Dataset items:

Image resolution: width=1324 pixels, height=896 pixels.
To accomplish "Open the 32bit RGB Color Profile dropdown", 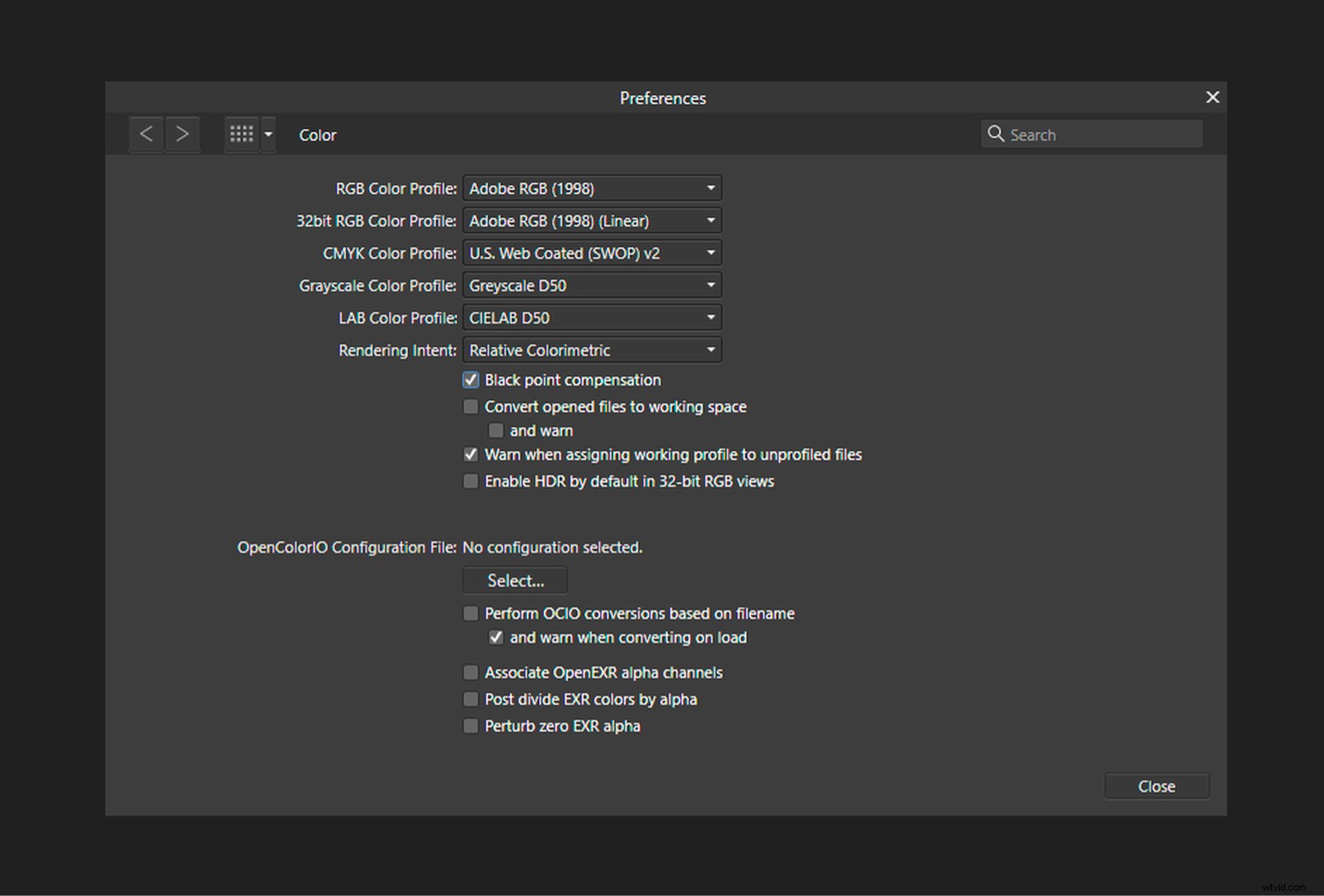I will (591, 220).
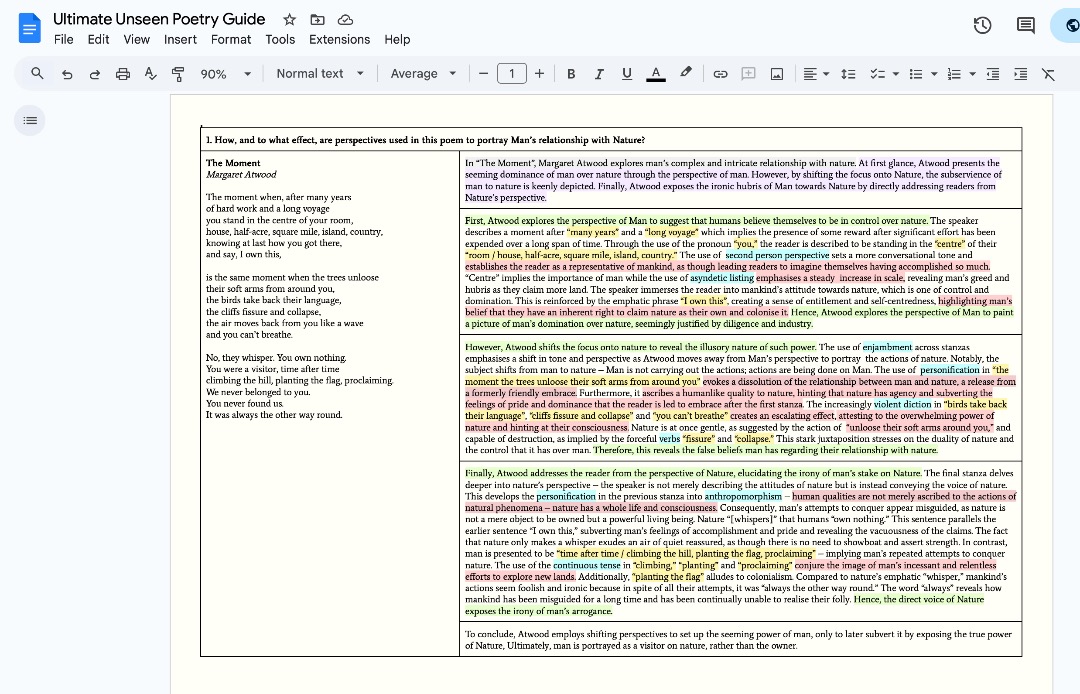Screen dimensions: 1080x694
Task: Click the document title to rename it
Action: click(x=159, y=18)
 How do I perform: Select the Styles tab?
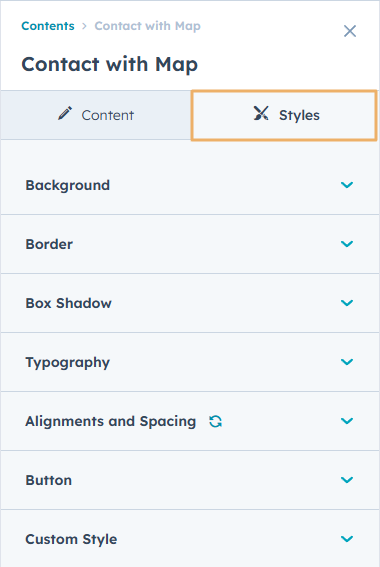pyautogui.click(x=284, y=115)
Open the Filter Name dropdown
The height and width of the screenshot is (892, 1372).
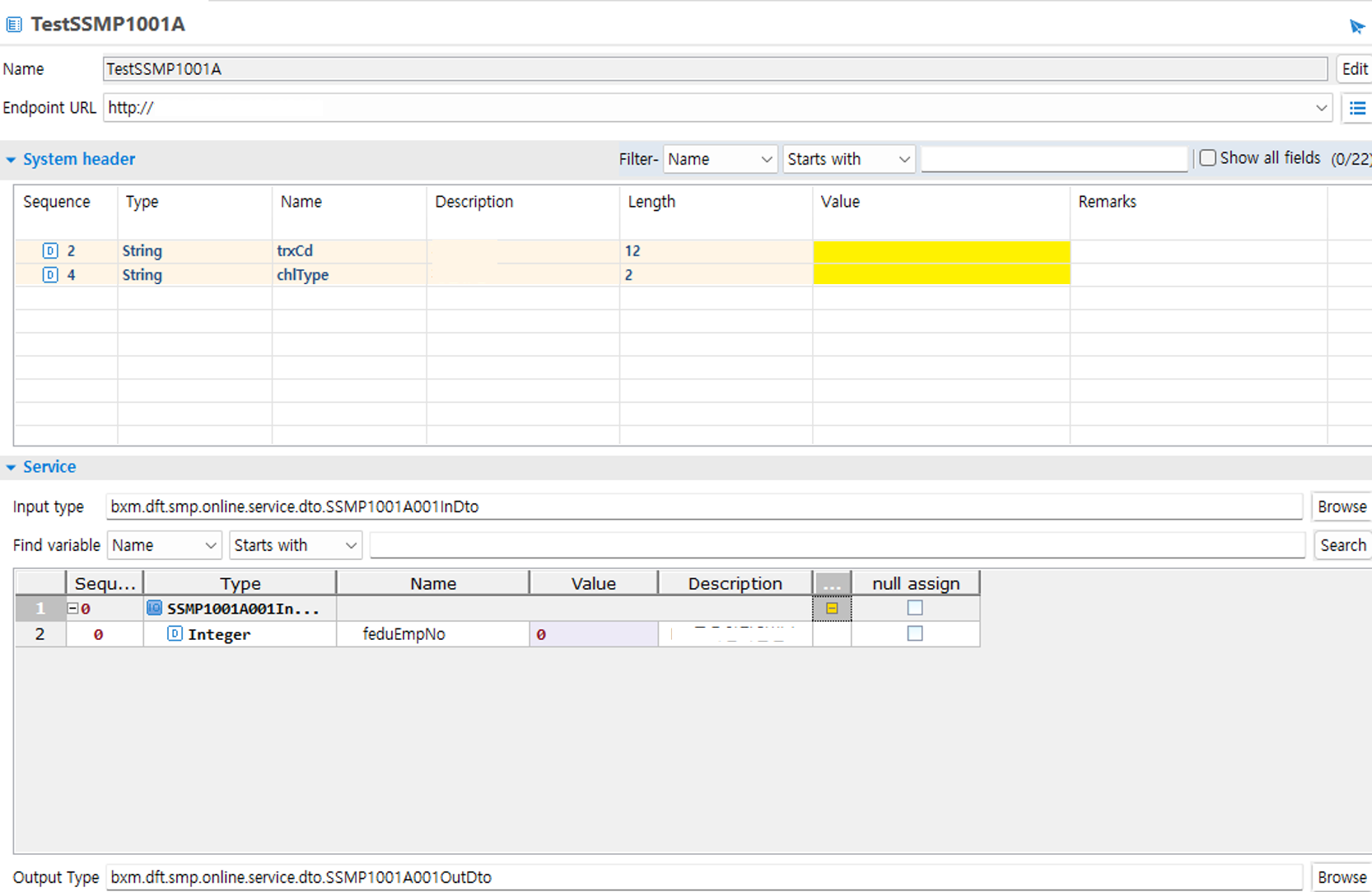(720, 159)
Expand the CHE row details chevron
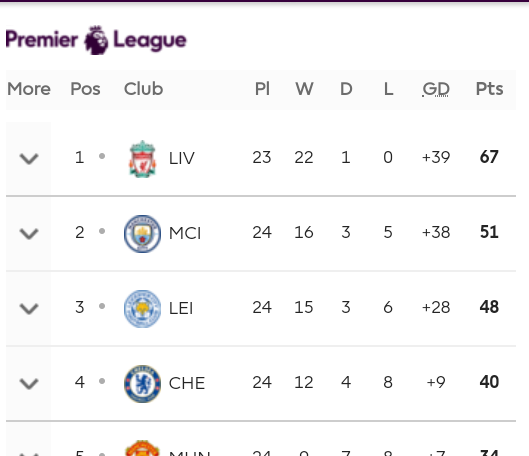The width and height of the screenshot is (529, 456). point(29,383)
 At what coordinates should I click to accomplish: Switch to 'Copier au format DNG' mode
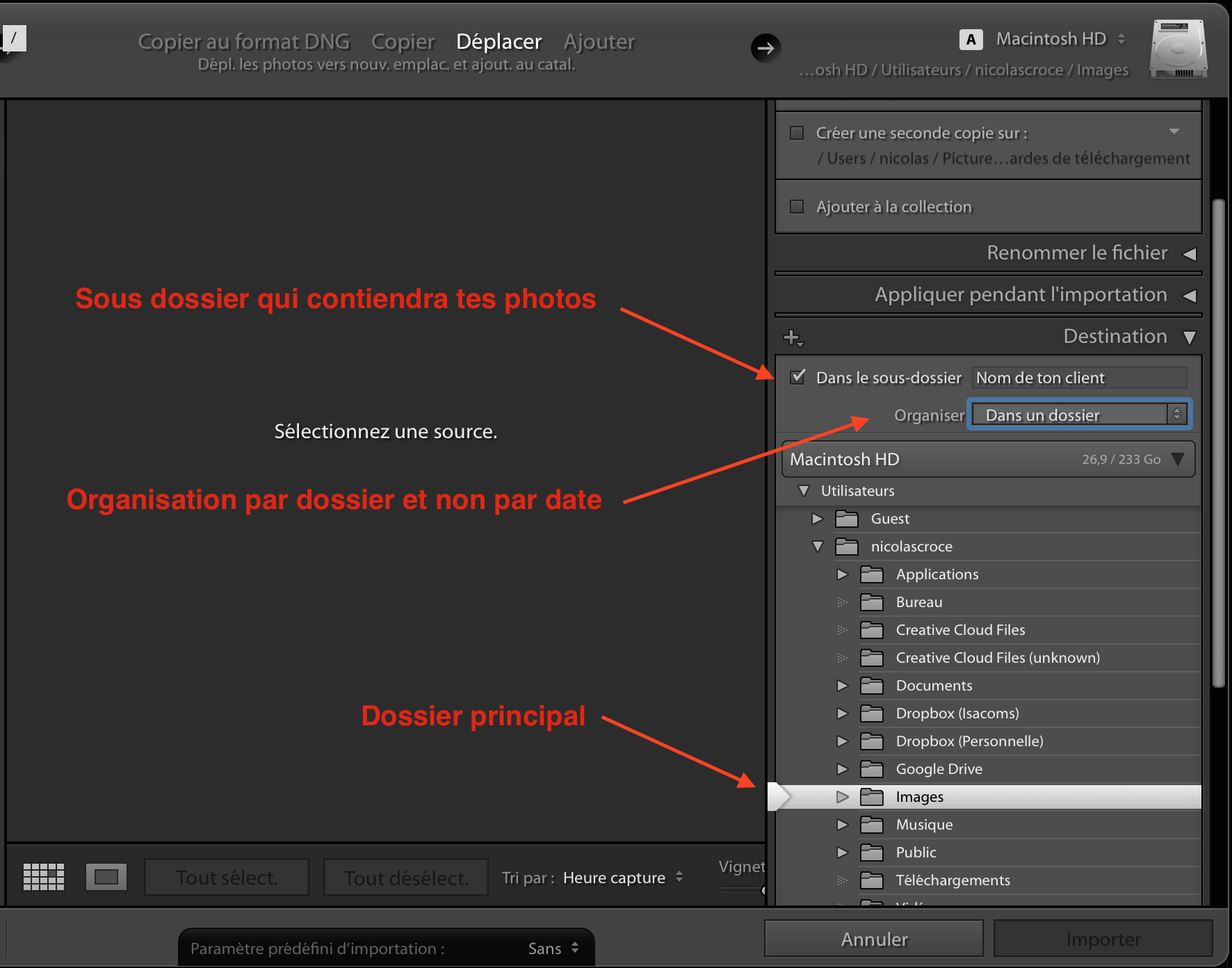coord(243,42)
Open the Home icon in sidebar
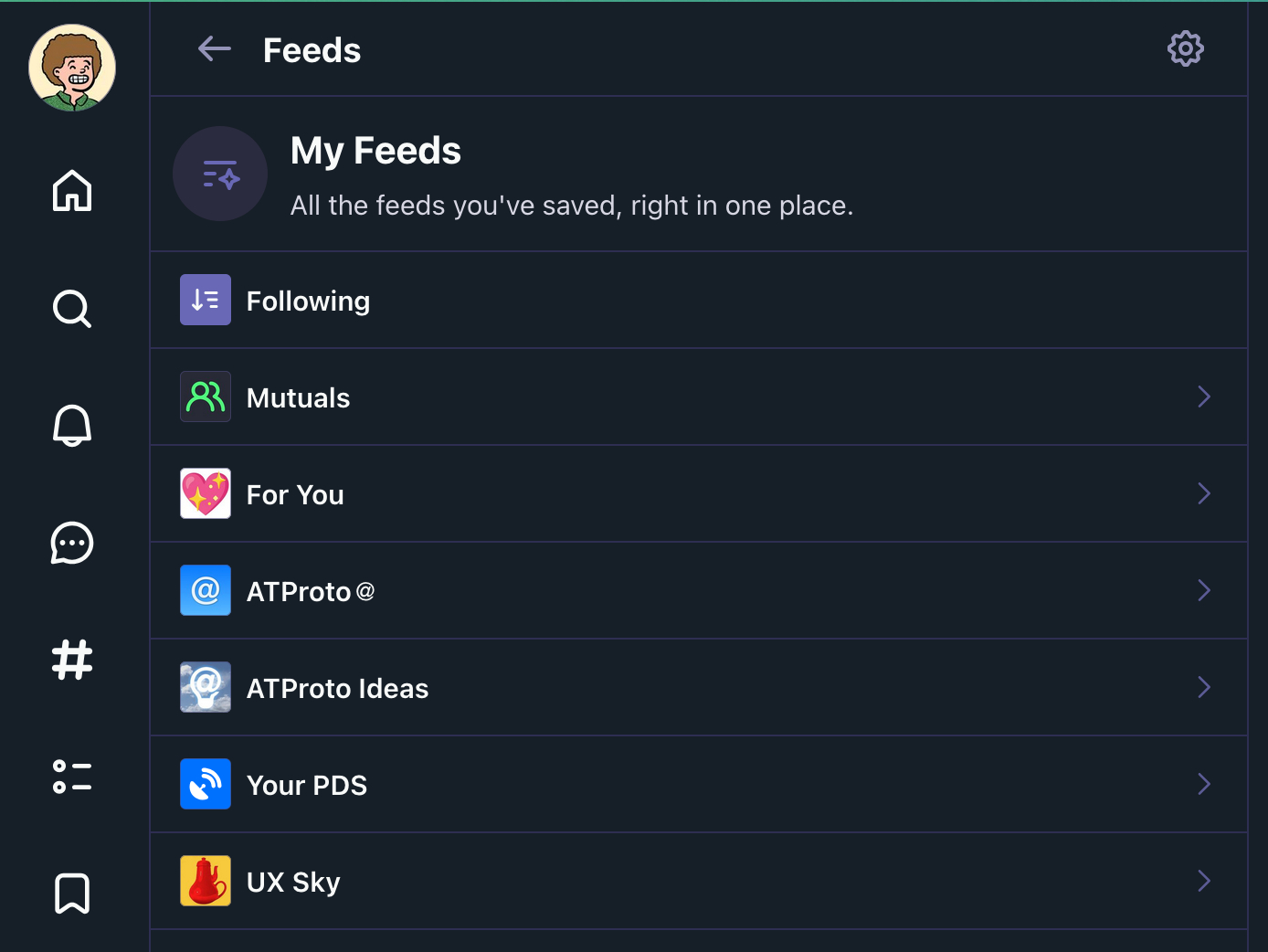Viewport: 1268px width, 952px height. click(x=72, y=191)
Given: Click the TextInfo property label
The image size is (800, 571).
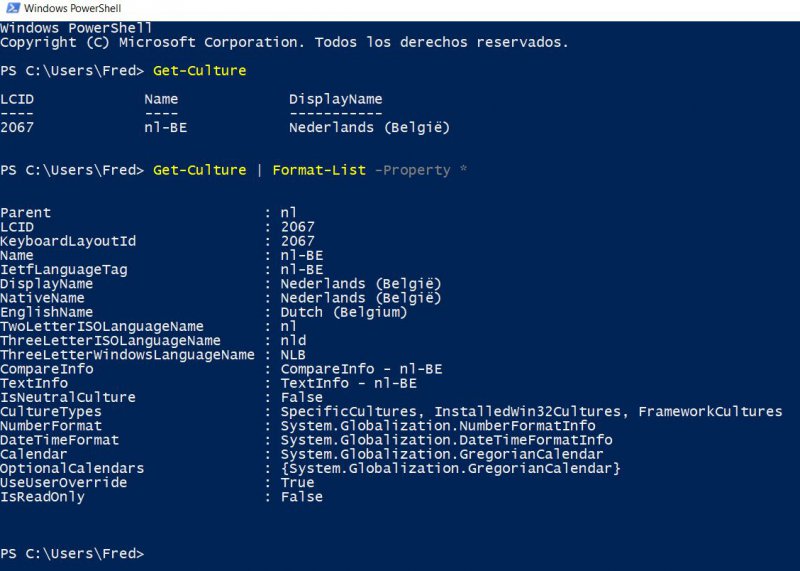Looking at the screenshot, I should pos(34,383).
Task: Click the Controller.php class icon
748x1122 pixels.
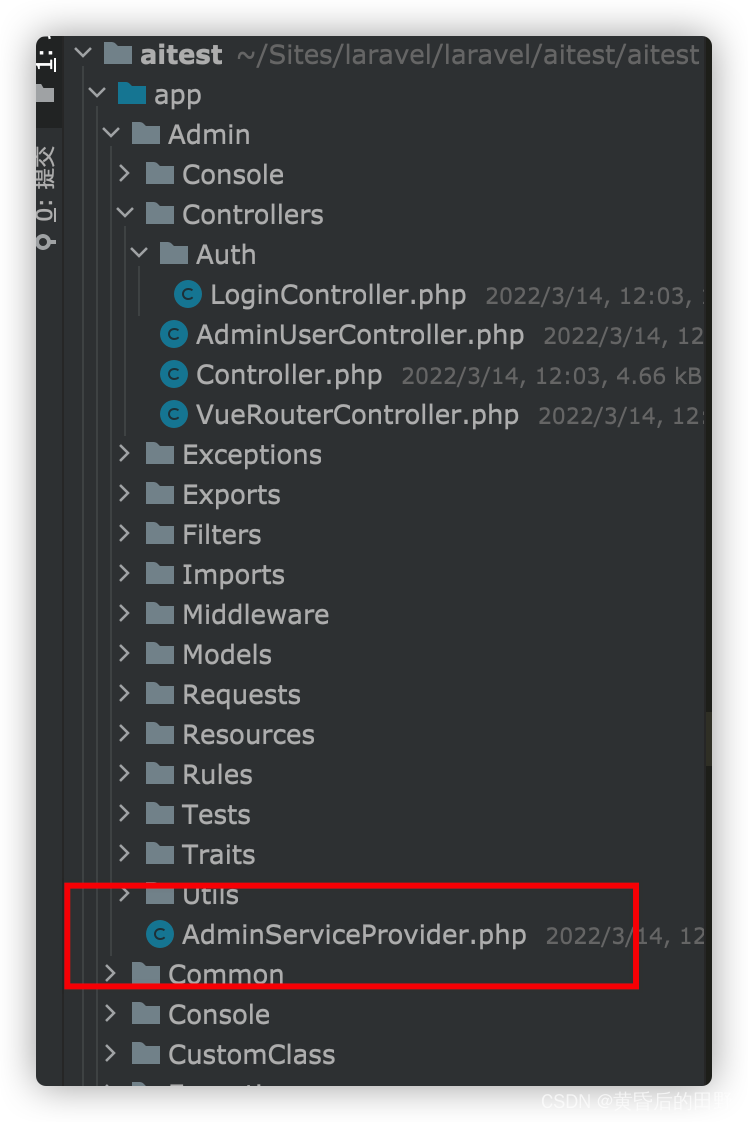Action: point(173,374)
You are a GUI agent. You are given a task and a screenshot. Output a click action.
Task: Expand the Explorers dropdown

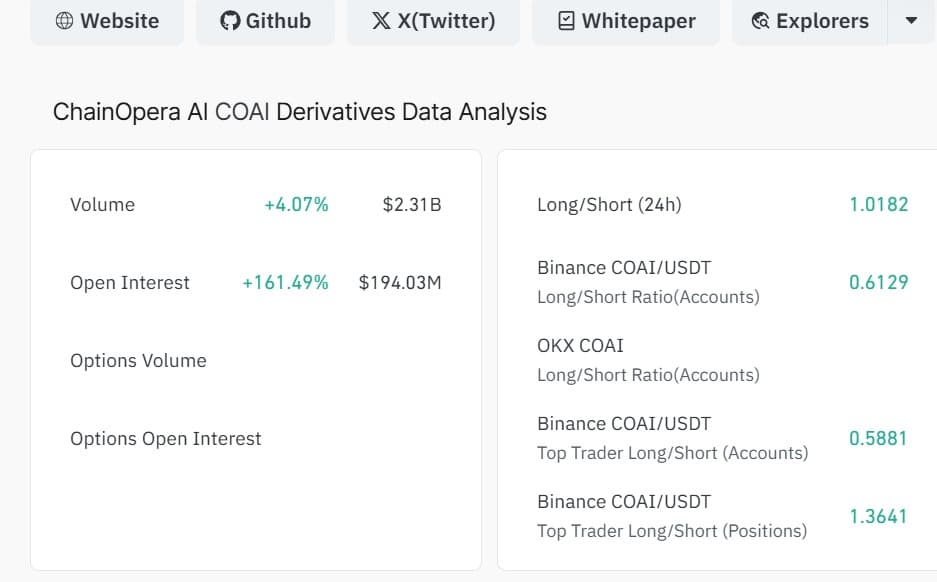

# [Task directions]
Copy out the stretch of the items from the line containing "Task: Click the Controller.php class icon" through the end of the items, leaving out the pictures.

# [Problem solution]
Task: Click the Controller.php class icon
748x1122 pixels.
Action: point(173,374)
You are a GUI agent. You are given a task and a screenshot. Output a click action.
Task: Expand the Explorers dropdown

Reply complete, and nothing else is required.